Einen wunderschönen guten Morgen! Für die sich als zivilisiert verstehende linke Gemeinde in Alemannien war die WM in Katar eine große Niederlage. Dort ist man überwiegend der Steinbeckschen Ansicht aufgesessen, dass Geld eben (mehr) Geld bringe und Fußball und Profisport überhaupt ohnehin Mord seien. Nun, dass Fußball bis heute die Massen begeistert, kann und sollte man den Massen nicht vorwerfen. Fußball ist ein Sport, der außerhalb Europas überwiegend erschwinglich ist, zumindest wenn man das Stadionzäpfchen wählt und dort in den Kurven steht. Und es ist ein Sport, in dem eben nicht zwingend Favoriten oder Teams respektive Nationalmannschaften gewinnen, nur weil sie über mehr Bakschisch verfügen. Was besser ist, könnte man meinen, sei die sportliche Ausbildung in den europäischen Kneteklubs. Was ist das »Besser«?

Die Wiege der Scaloneta, der neuen Weltmeistergoldjungs aus Argentinien, sind die kleinen Stadtviertelklubs, dort wurden die Früchte des Ruhmes schon früh gesät. Die meisten dieser Kicker begannen mit dem Balltreten auf verwilderten leerstehenden Grundstücken, auf Hartplätzen und manche am Rande von Müllhalden. Der in Katar nicht zum Einsatz gekommene, auf Wunsch Messis nachnominierte Thiago Almada lernte das Laufen im Hochhausghetto von Fuerte Apache vor den Toren der Hauptstadt. Daher hat der ebenso dort aufgewachsene Carlos Tévez seinen Spitznamen: Apache.

**BEREITGESTELLTE DATEN**:
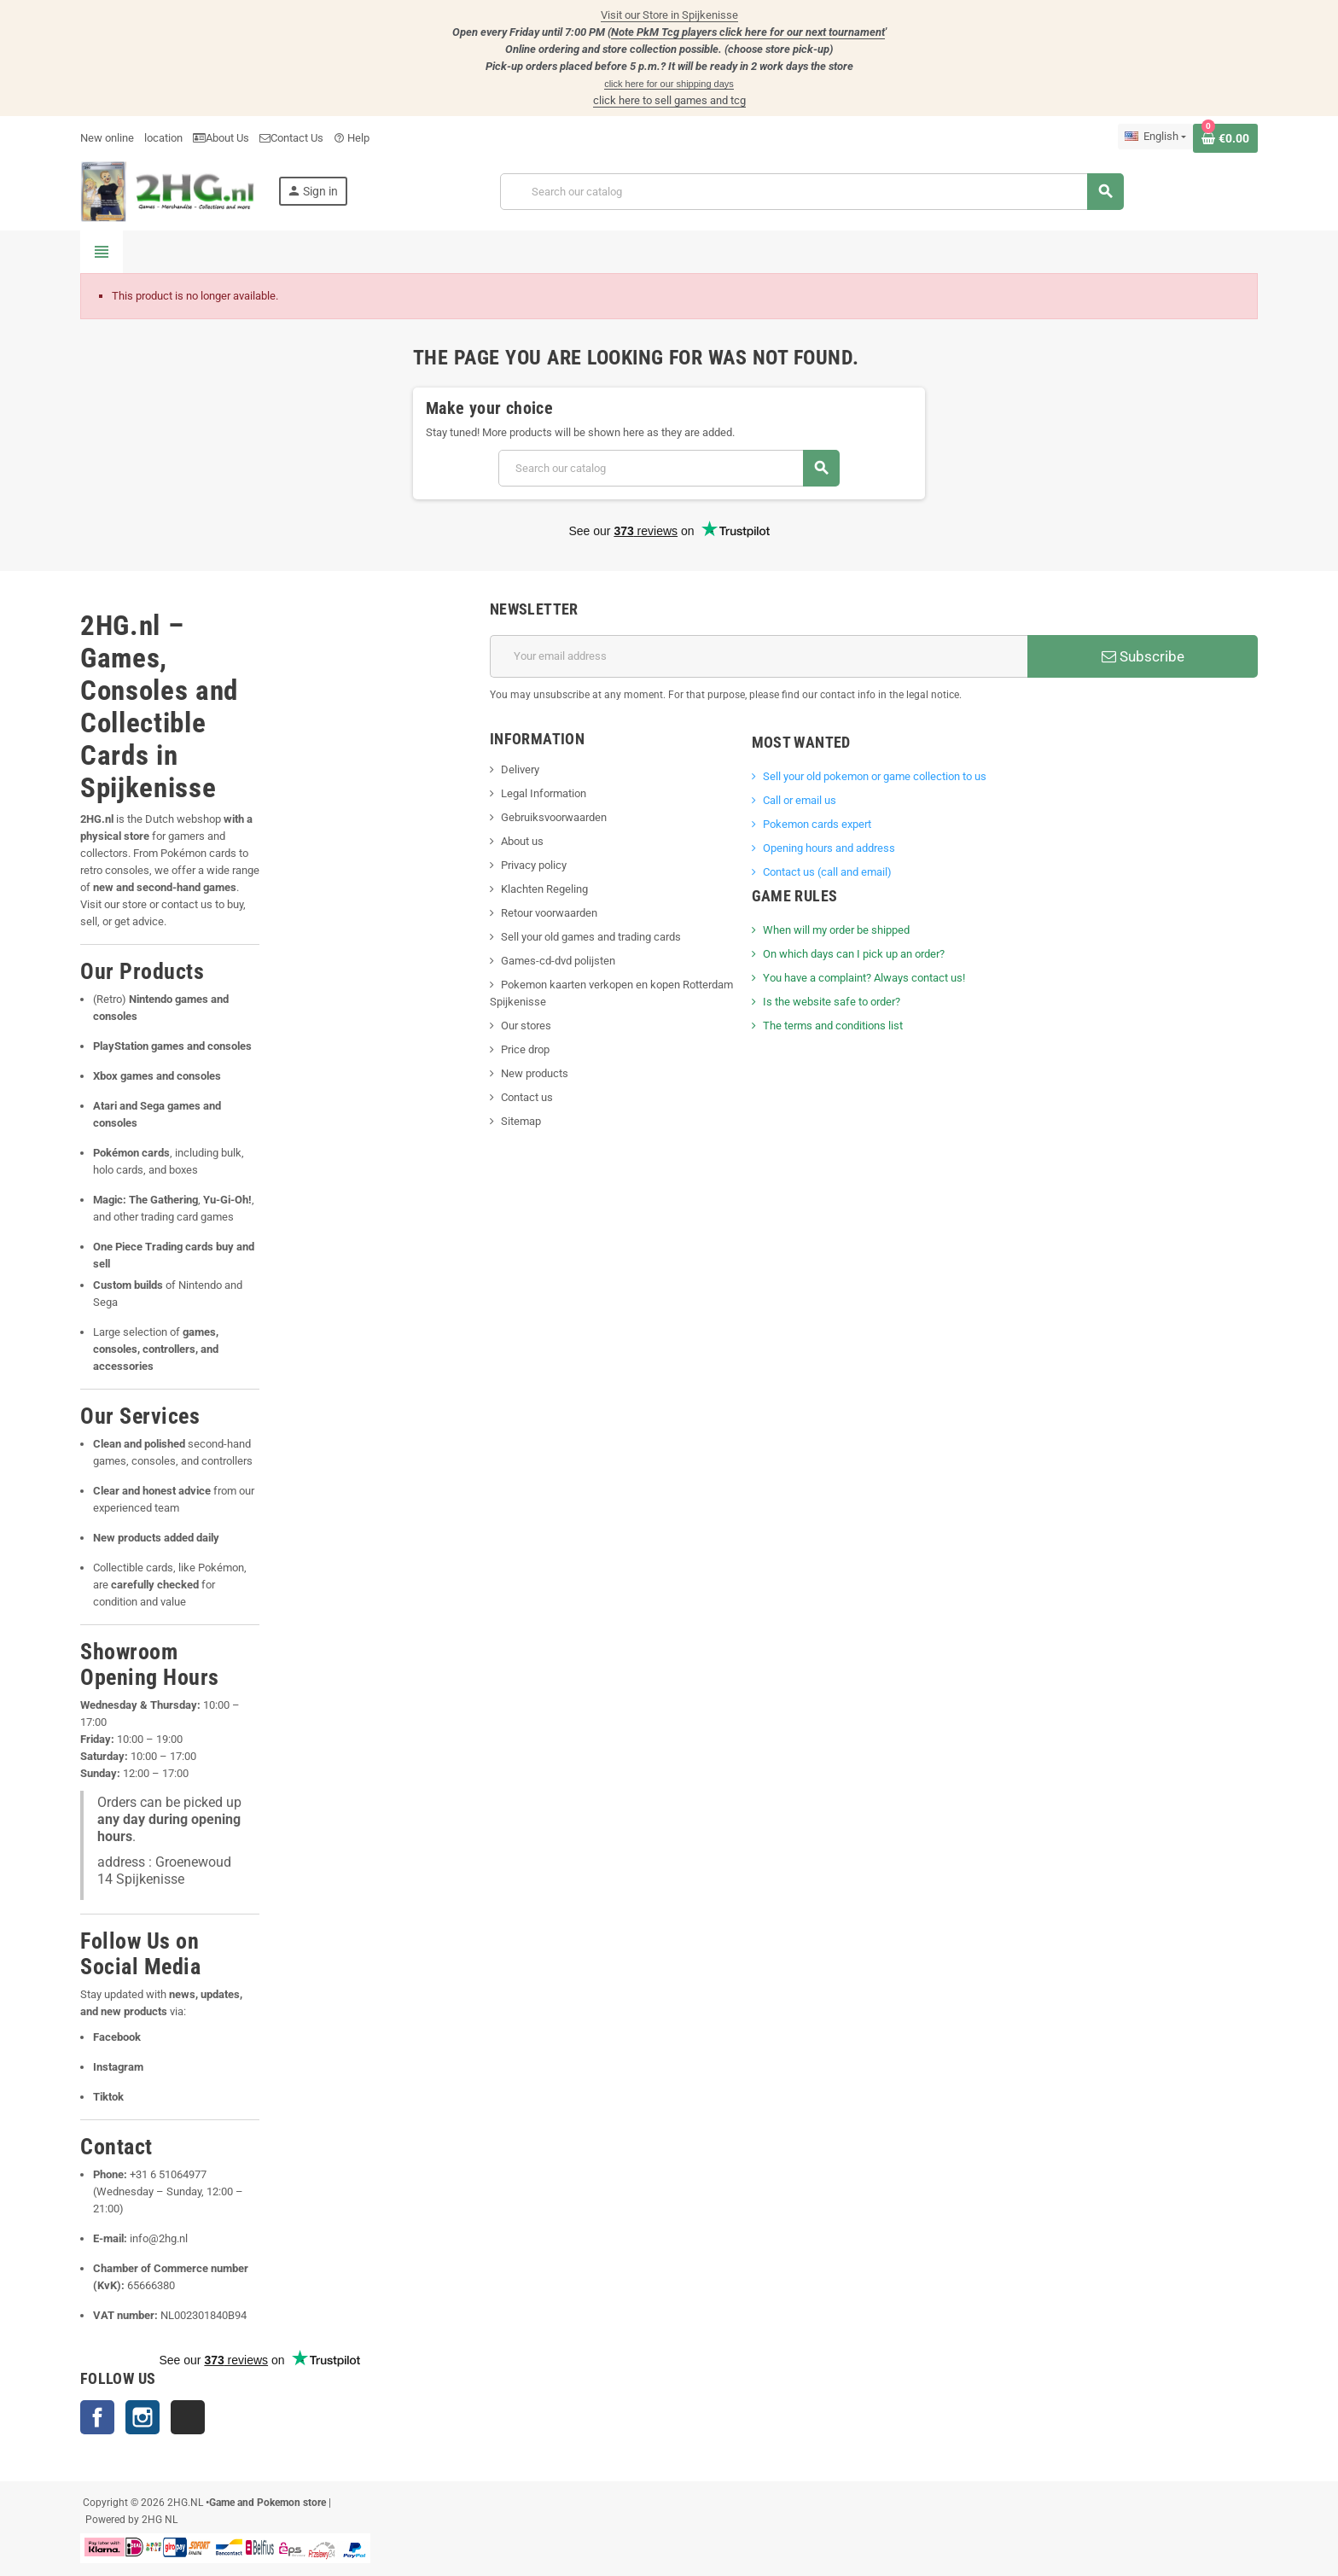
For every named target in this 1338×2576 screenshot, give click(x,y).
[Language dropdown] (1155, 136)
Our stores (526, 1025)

==

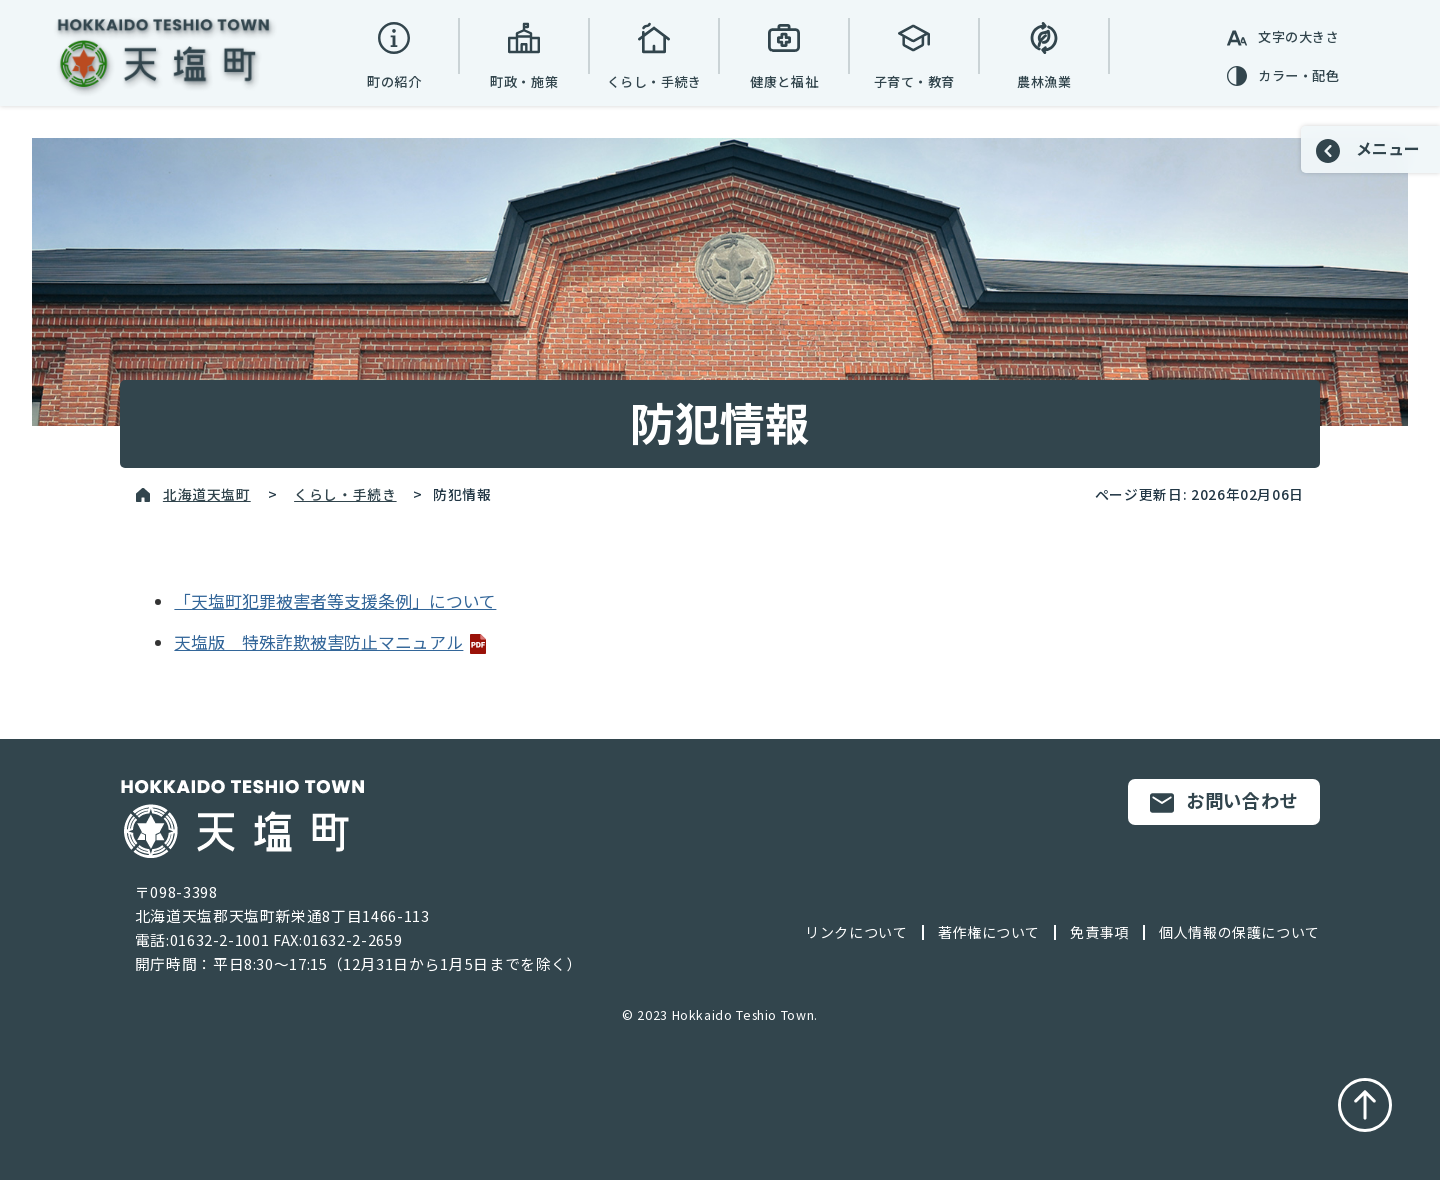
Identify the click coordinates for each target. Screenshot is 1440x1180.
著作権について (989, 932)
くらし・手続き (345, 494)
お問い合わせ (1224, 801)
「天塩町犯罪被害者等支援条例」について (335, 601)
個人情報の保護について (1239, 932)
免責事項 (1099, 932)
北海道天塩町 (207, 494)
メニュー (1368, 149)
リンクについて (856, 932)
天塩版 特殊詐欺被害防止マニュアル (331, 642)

**ARBEITSAUFTRAG**:
Führe den Text über die WM in Katar und den argentinischen Fußball nach seinem letzten Satz fort. Die Datensätze stammen aus einer anderen Quelle.

**LÖSUNG**:
Der sportliche Erfolg von Jungs wie Lionel Messi, Ángel Di María, Dibu Martínez, Julián Álvarez oder Enzo Fernández begann an dem Tag, als sie zum ersten Mal in ihrem Barrio das Vereinsgelände betraten und gegen einen Ball latschten, meist auf kaputten Zementplätzen, wo man sich regelmäßig die Knie blutig schürft. In diesem Ambiente schmieden sich für gewöhnlich der Stil und Charakter silberländischen Balltretens. Talentschmieden wie die Vereine General Urquiza aus dem populären Atlantikbadeort Mar del Plata (Dibu Martínez), El Tala aus González Catán (Gonzalo Montiel), Barrio Nuevo aus Villa Devoto (Nicolás Otamendi), Don Bosco aus Zapala (Marcos »Ei« Acuña), La Recova aus Villa Lynch (Enzo Fernández), El Torito (das Stierchen) aus Rosario (Di María), Atlético Calchín (Julián Álvarez) oder der Grandoli FC (Rosario) von Lionel Messi verdienten deutlich mehr als nur ehrenhafte Scheinaufmerksamkeit. Eine Bronzetafel hier, eine dort. Wind bekommt davon nur die Lokalpresse, interessieren tut’s niemanden, außer die guten alten Bronzediebe.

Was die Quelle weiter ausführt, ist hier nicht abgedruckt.